• [TASK INSTRUCTIONS] Excluding pictures, retype the line with "The width and" and each line that follows it to the end of the data below, word for word.

(DATASET RECORDS begins)

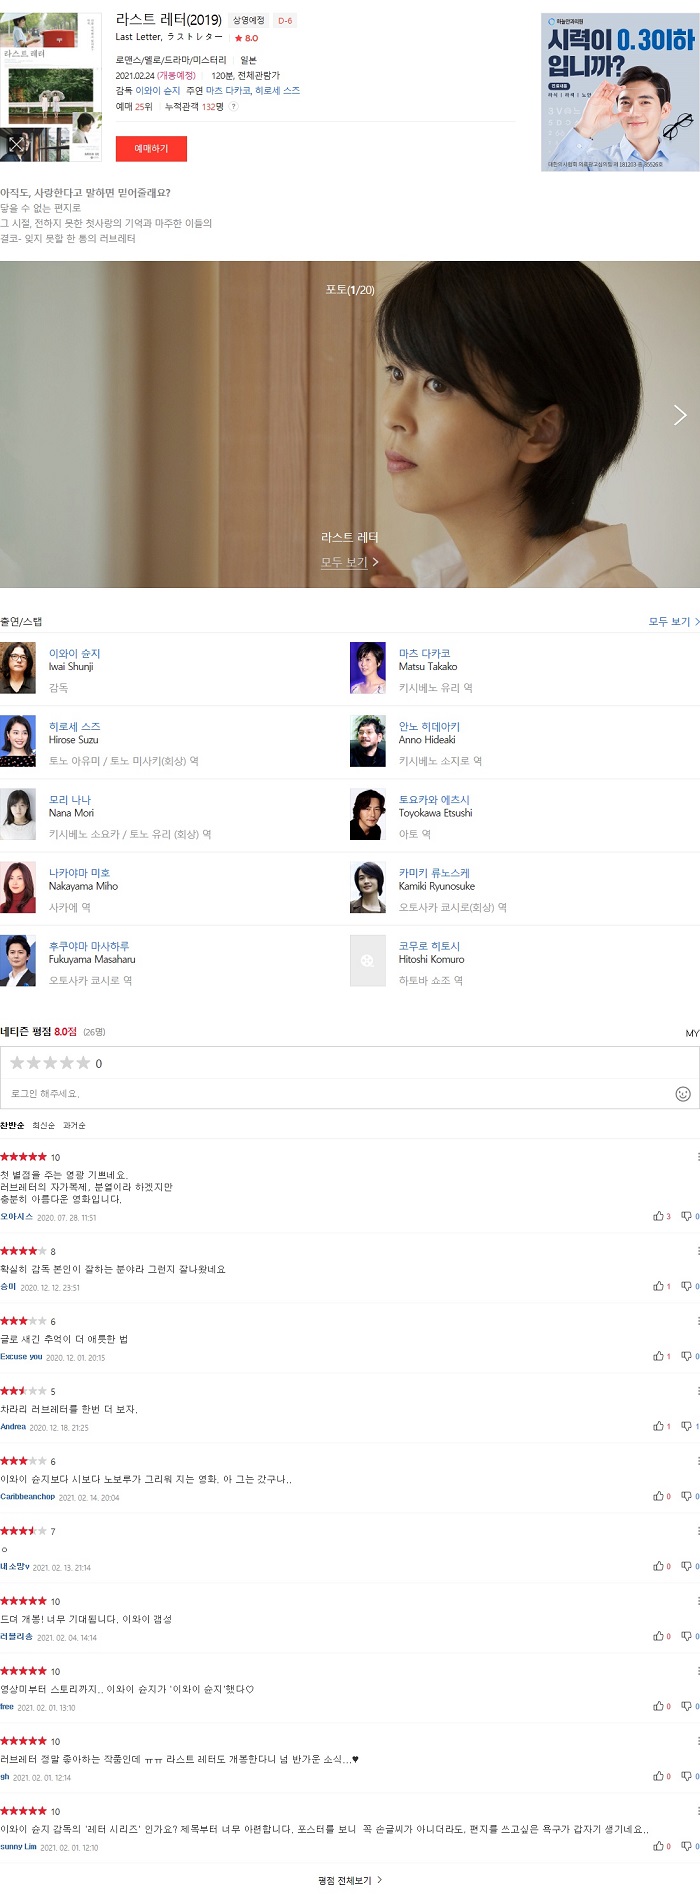
Task: Click the help question mark beside 누적관객
Action: coord(234,107)
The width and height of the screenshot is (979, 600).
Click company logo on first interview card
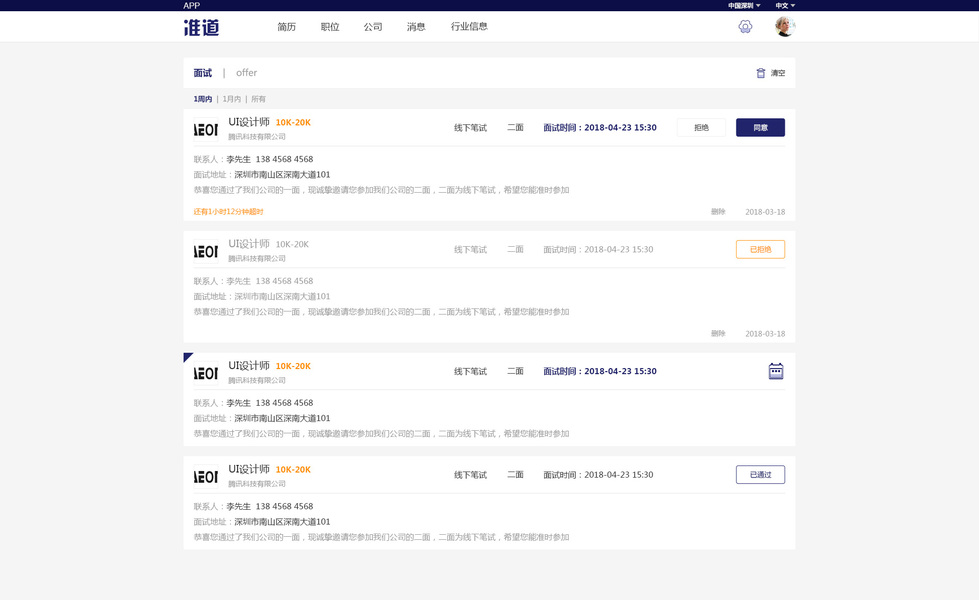point(206,130)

(DATASET RECORDS ends)

• [FINAL ANSWER]
The width and height of the screenshot is (979, 600).
Click company logo on first interview card
point(206,130)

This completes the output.